I spent some time trying to get capabilities work in Docker in non-root containers, and it wasn’t a smooth journey. I either stumbled across documentation that would only cover basic use cases or documentation that was outdated and misleading. One possible complaint I would feel like addressing to Docker ecosystem is that it tries to be excessively easy for the end user, hiding any possible source of complexity. Sometimes you do need to be exposed to that complexity, and you are completely on your own, with the codebase being the only source to refer to. In my case, I did have to look into Moby’s codebase to understand how permitted, effective, and inheritable capabilities were managed. This post is an attempt to summarize what I essentially wished I had known when trying to build a non-root container with minimal privileges in which additional network interfaces had to be created.

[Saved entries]
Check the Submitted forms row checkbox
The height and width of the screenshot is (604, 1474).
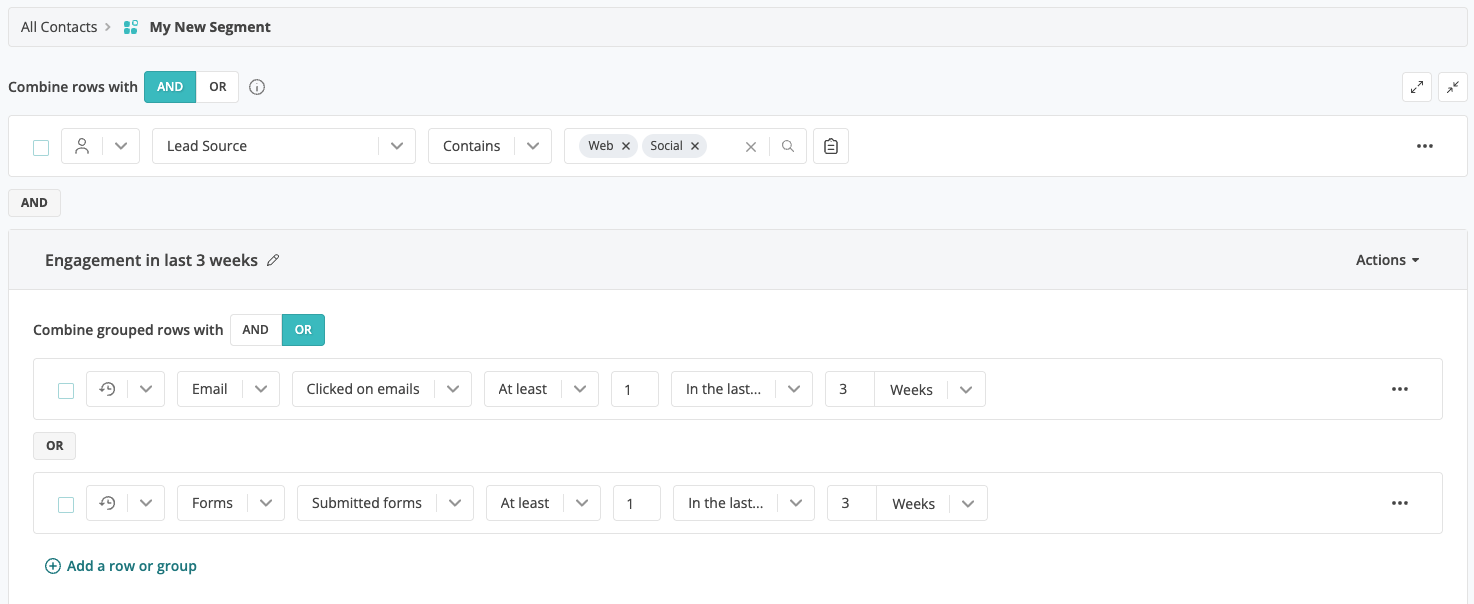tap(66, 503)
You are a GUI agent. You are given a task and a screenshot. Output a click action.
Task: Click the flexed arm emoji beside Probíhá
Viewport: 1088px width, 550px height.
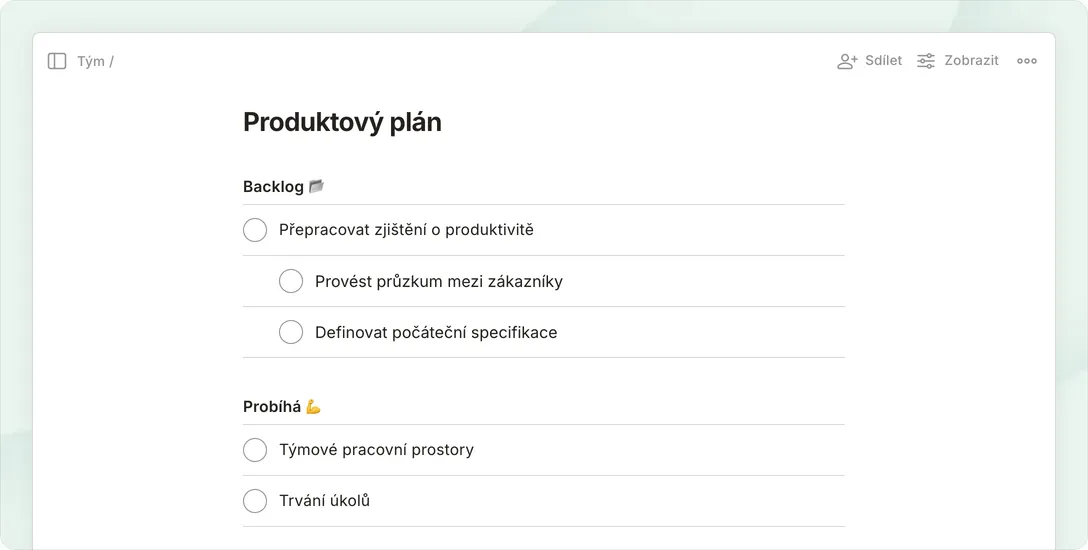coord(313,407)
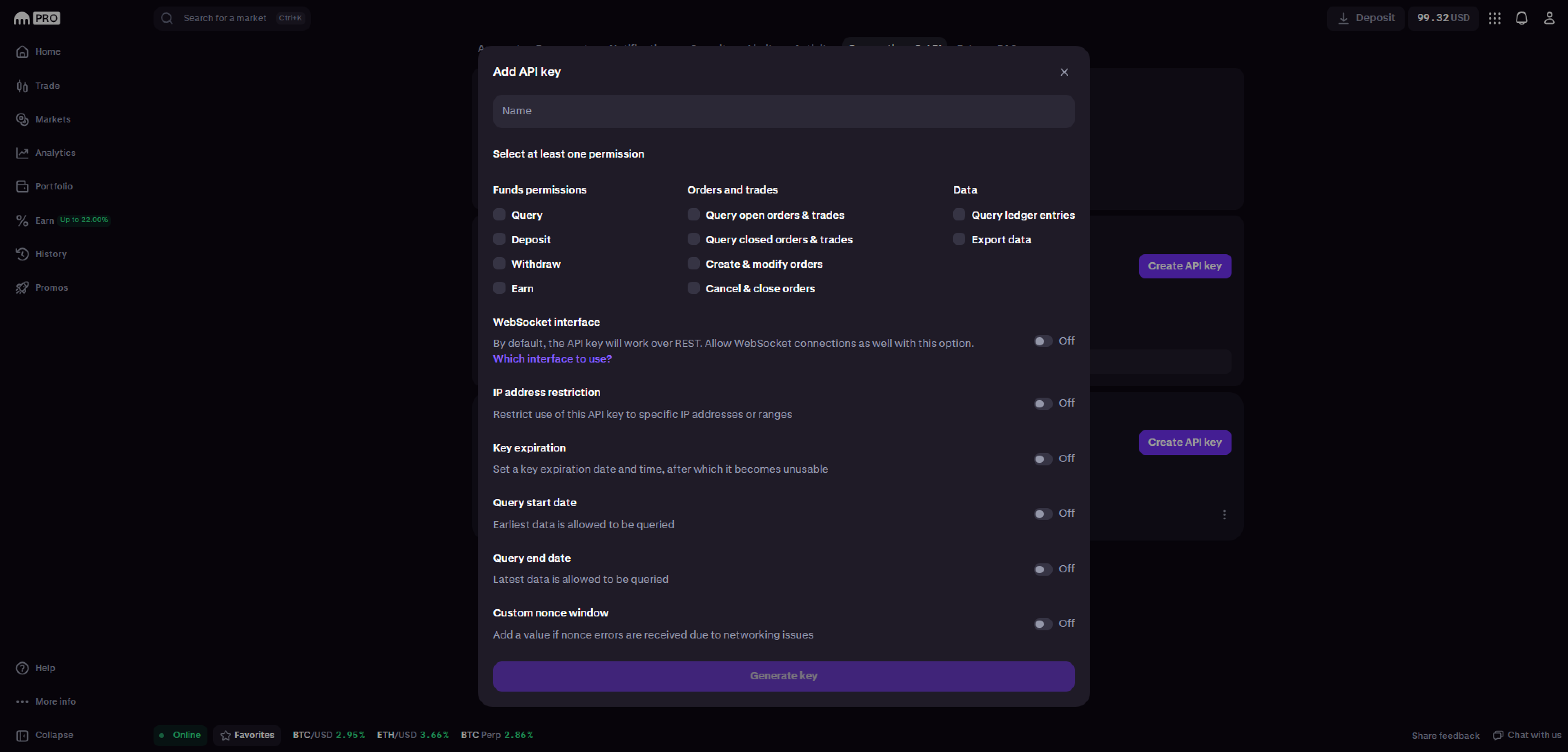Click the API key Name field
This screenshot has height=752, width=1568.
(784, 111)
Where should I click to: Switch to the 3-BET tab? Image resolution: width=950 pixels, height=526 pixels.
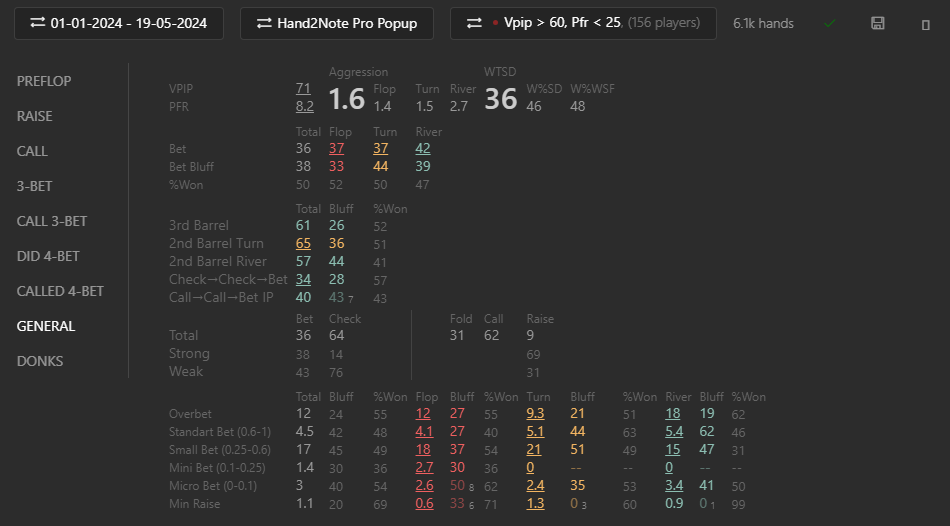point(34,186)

### STATED GOAL
Could you pick up the post on Docker capabilities in non-root containers and carry it on from its final sentence?

### EXERCISE RESULT
Docker documentation

Starting from docs.docker.com, one is pointed to --cap-add and --cap-drop to implement fined grain control over which capabilities are given to the container:

In addition to –privileged, the operator can have fine grain control over the capabilities using –cap-add and –cap-drop. By default, Docker has a default list of capabilities that are kept. The following table lists the Linux capability options which are allowed by default and can be dropped.

By itself, I find this already very confusing. There are multiple set of capabilities assigned to a process, i.e. permitted, effective, inheritable. These are not mentioned anywhere in Docker documentation. From the docker/labs repo, there seems to be additional documentation on capabilities, that however appears outdated. It’s useful to try rebuilding the history of capabilities management in Docker to see how support has evolved over time.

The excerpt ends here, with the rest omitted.